(Recorded data)
■ ■ ■

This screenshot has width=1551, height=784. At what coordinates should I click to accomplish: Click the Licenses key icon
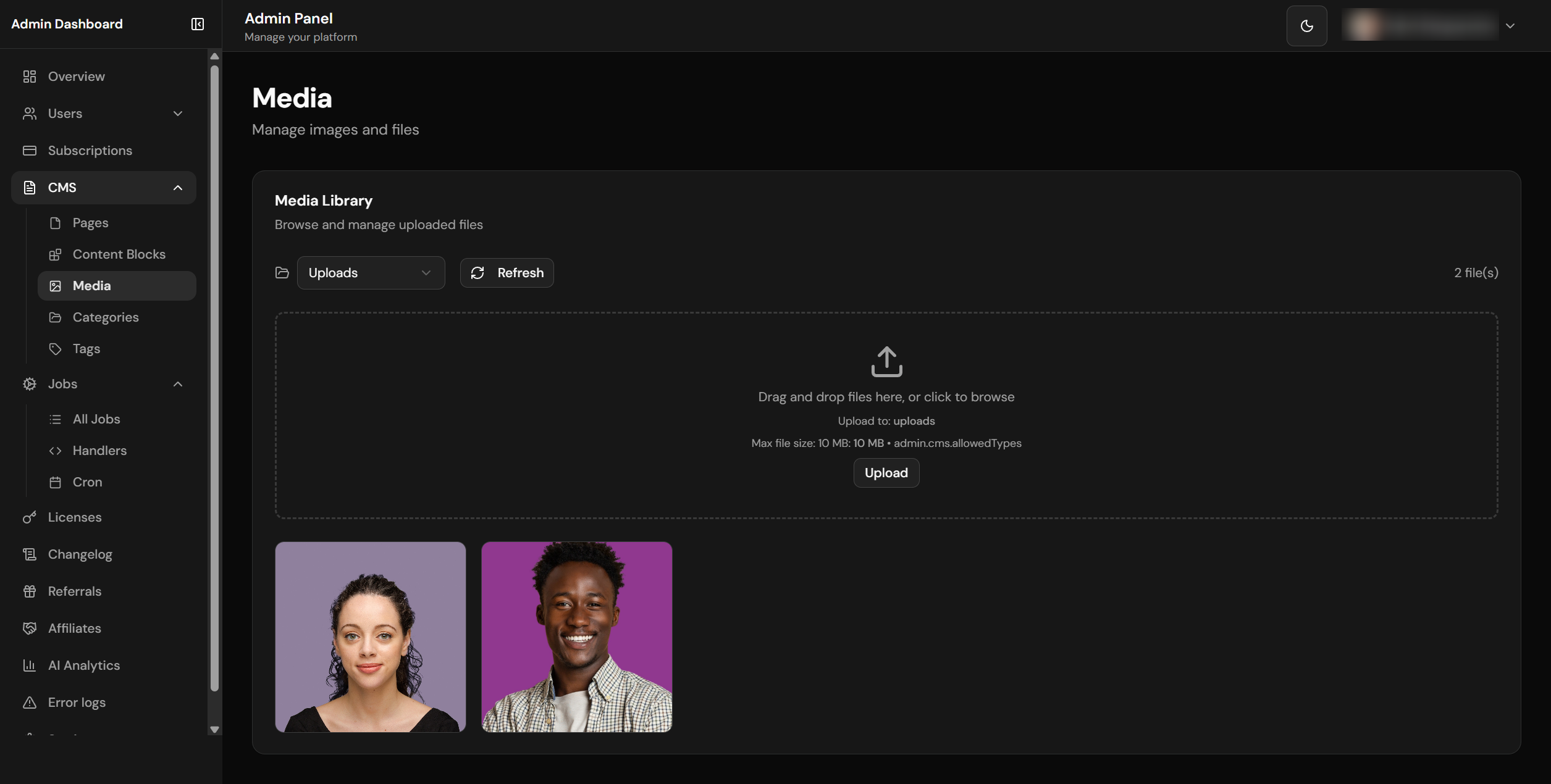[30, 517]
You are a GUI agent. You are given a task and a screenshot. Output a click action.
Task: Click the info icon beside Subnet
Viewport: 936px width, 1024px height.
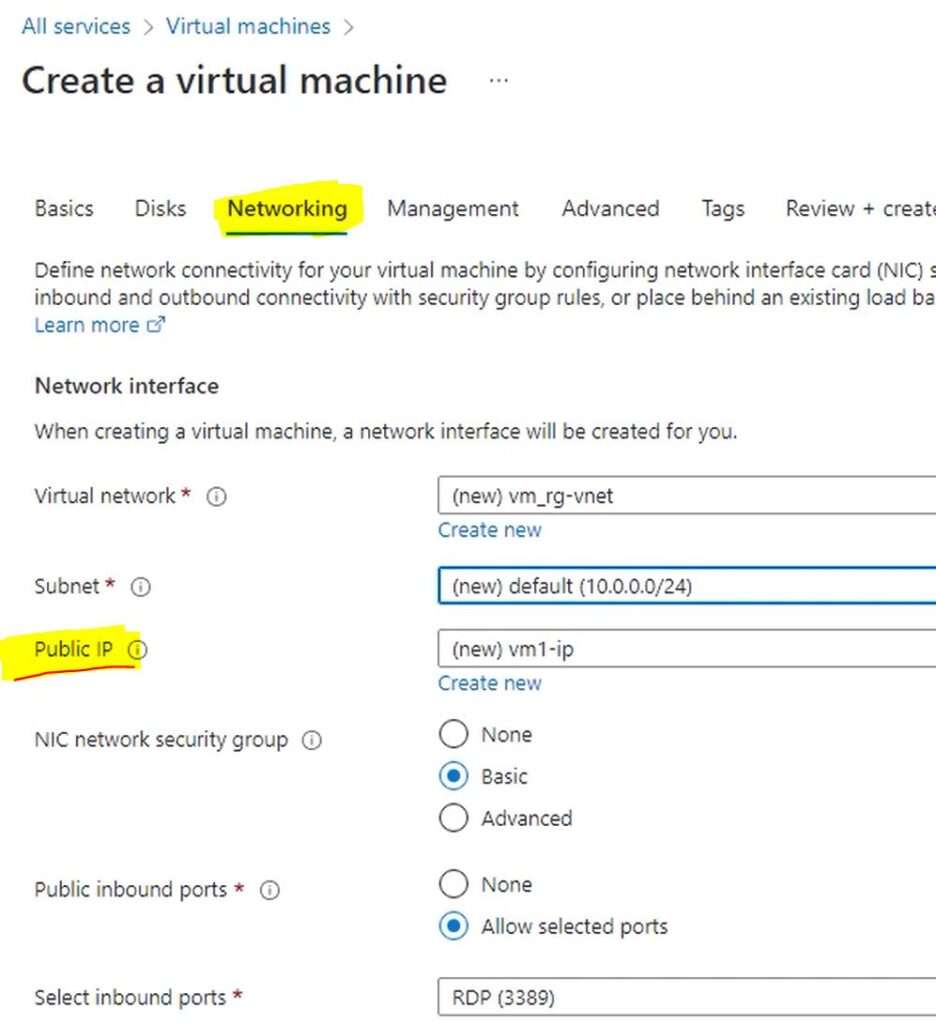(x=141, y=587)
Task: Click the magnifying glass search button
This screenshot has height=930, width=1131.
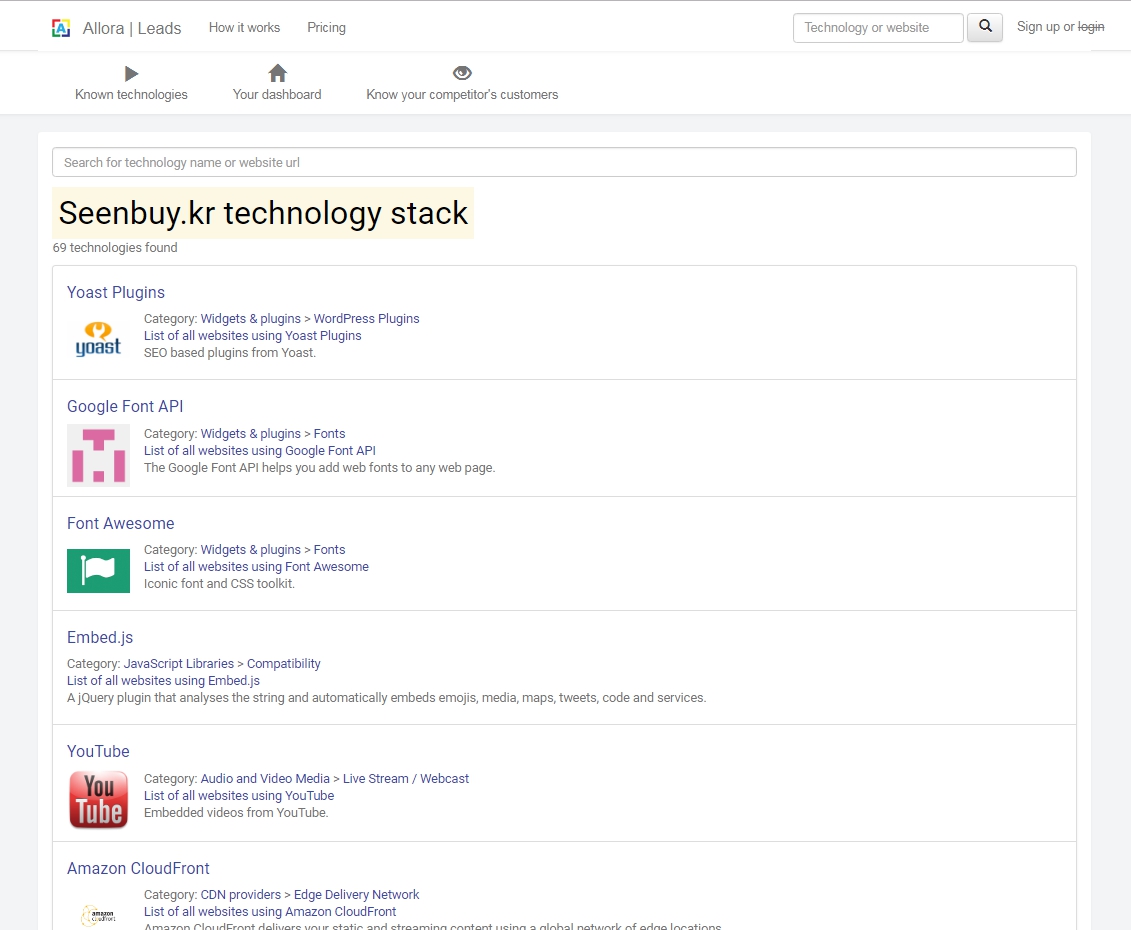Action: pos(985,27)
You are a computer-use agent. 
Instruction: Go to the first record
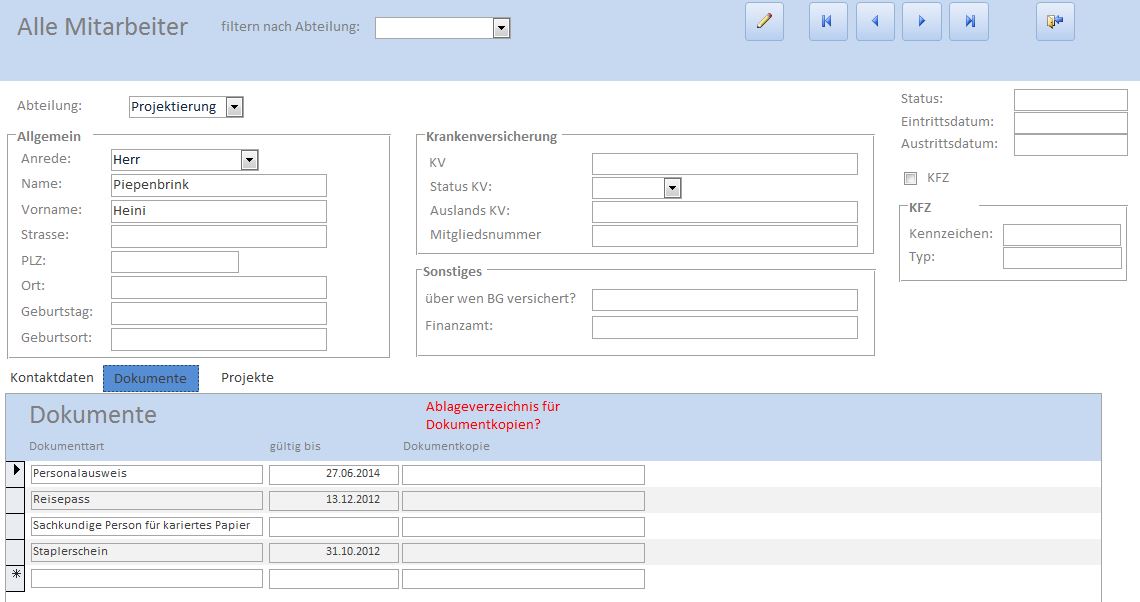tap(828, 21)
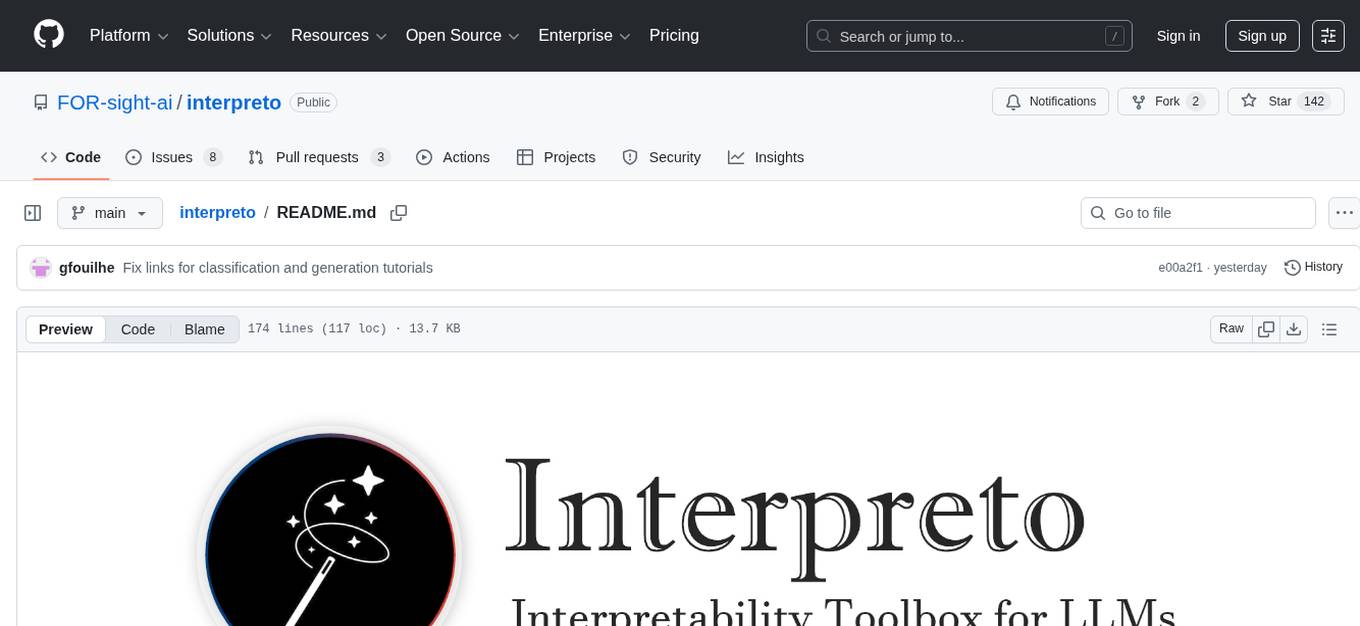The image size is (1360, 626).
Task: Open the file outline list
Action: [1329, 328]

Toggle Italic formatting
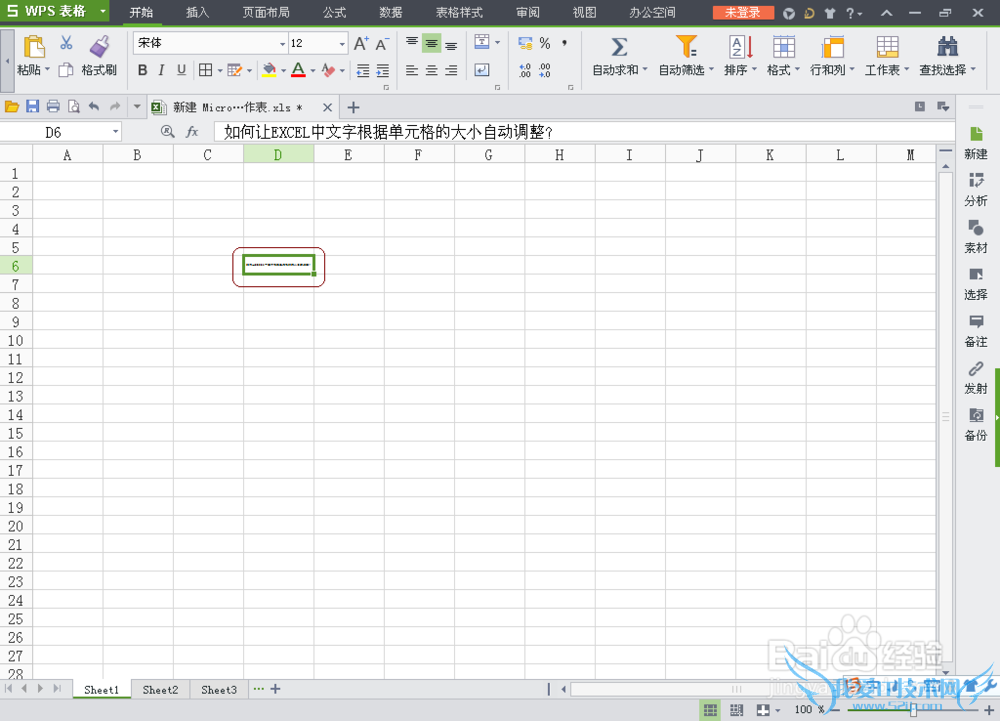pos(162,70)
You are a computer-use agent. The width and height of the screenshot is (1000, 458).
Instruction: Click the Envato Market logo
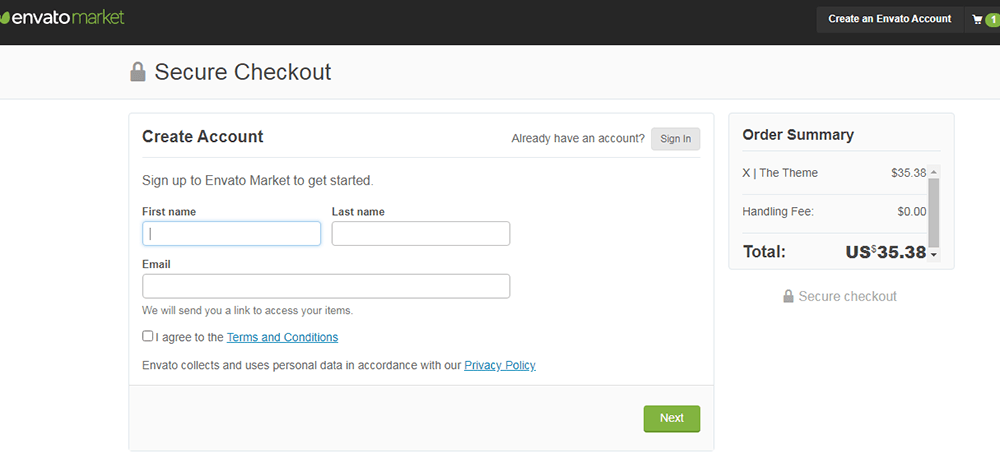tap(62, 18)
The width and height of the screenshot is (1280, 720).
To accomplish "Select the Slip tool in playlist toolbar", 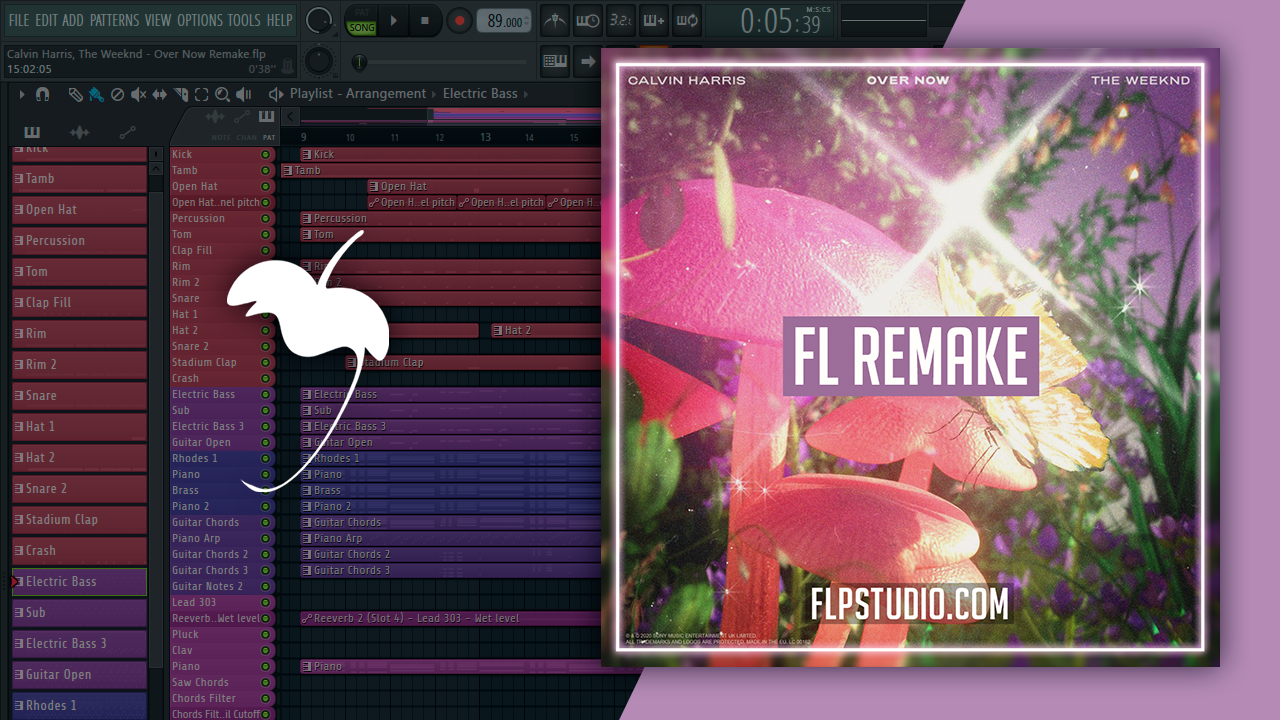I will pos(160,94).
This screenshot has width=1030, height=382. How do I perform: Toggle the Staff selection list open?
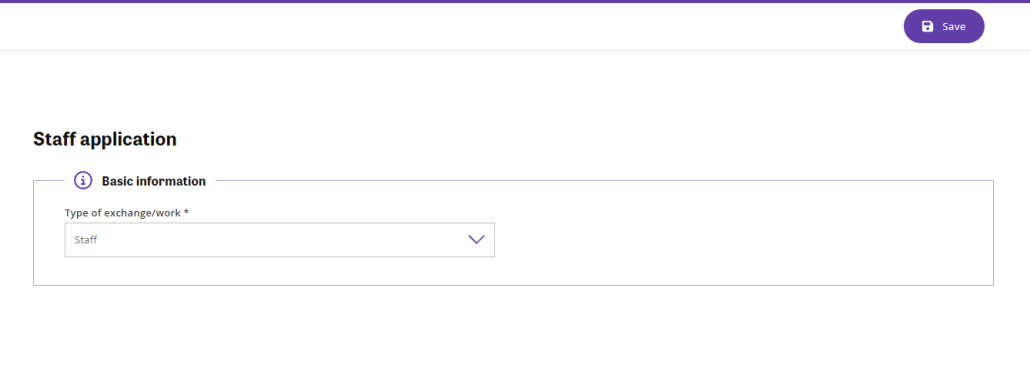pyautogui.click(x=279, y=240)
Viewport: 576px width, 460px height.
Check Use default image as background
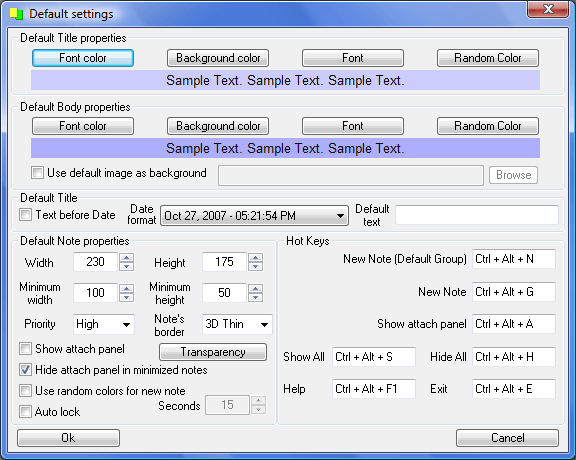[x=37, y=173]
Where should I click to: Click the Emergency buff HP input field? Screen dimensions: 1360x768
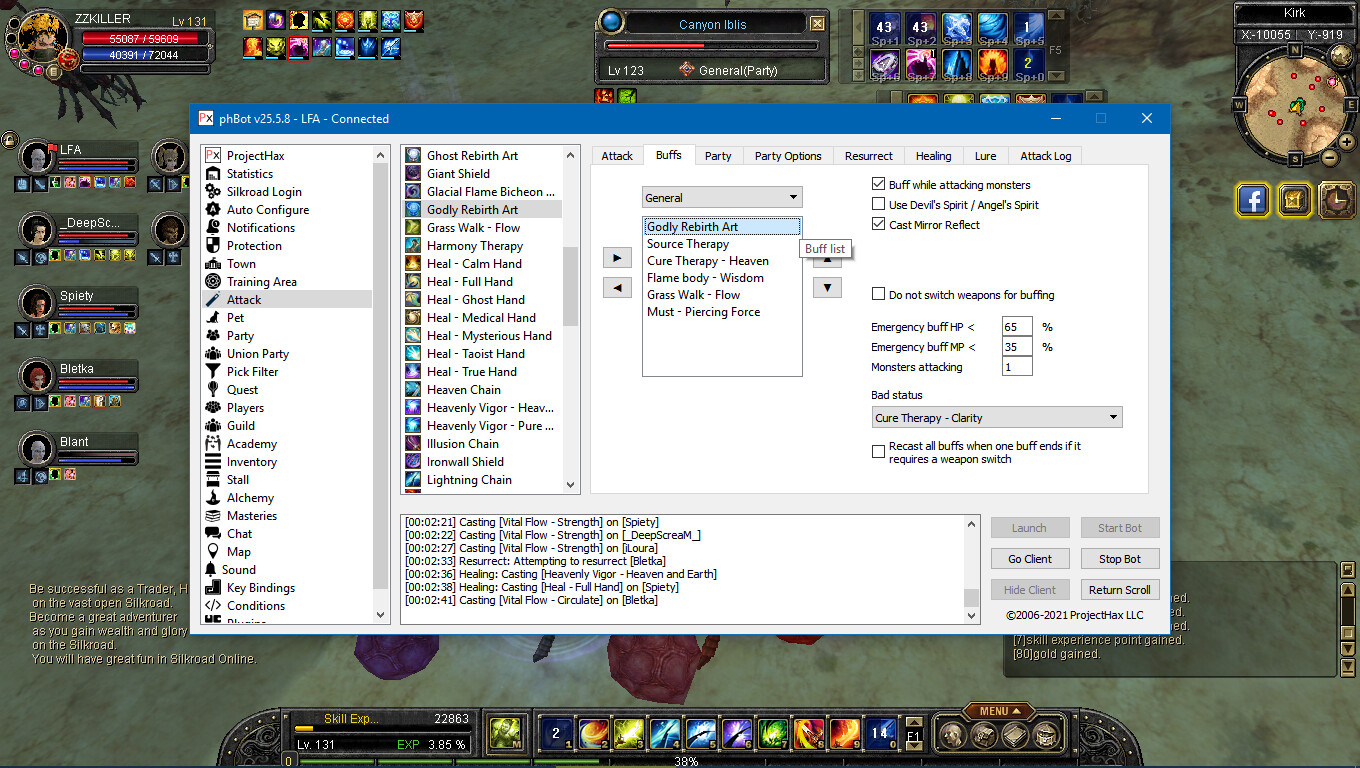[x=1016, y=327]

■ ■ ■

## WHAT YOU NEED TO DO
Going through the data, count each line where the word "agent" appears, and state only the total.

## FINISHED TASK
3